■ **WORK TO COMPLETE**: Print the lines of the material that start at the line containing "Given: Compose a" and end at the line containing "Looking at the", both included, reproducing them without changes.

■ **EXTRACTED ENTRIES**:
╭──

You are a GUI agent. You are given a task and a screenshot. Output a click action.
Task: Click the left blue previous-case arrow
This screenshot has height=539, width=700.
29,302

╰──
╭──

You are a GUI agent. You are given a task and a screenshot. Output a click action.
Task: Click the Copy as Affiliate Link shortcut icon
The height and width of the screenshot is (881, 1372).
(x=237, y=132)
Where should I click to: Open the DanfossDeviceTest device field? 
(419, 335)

╰──
╭──

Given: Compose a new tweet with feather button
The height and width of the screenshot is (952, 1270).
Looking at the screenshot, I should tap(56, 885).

╰──

■ **SOLUTION TO THE PROBLEM**:
Given: Compose a new tweet with feather button
The height and width of the screenshot is (952, 1270).
Looking at the screenshot, I should tap(56, 885).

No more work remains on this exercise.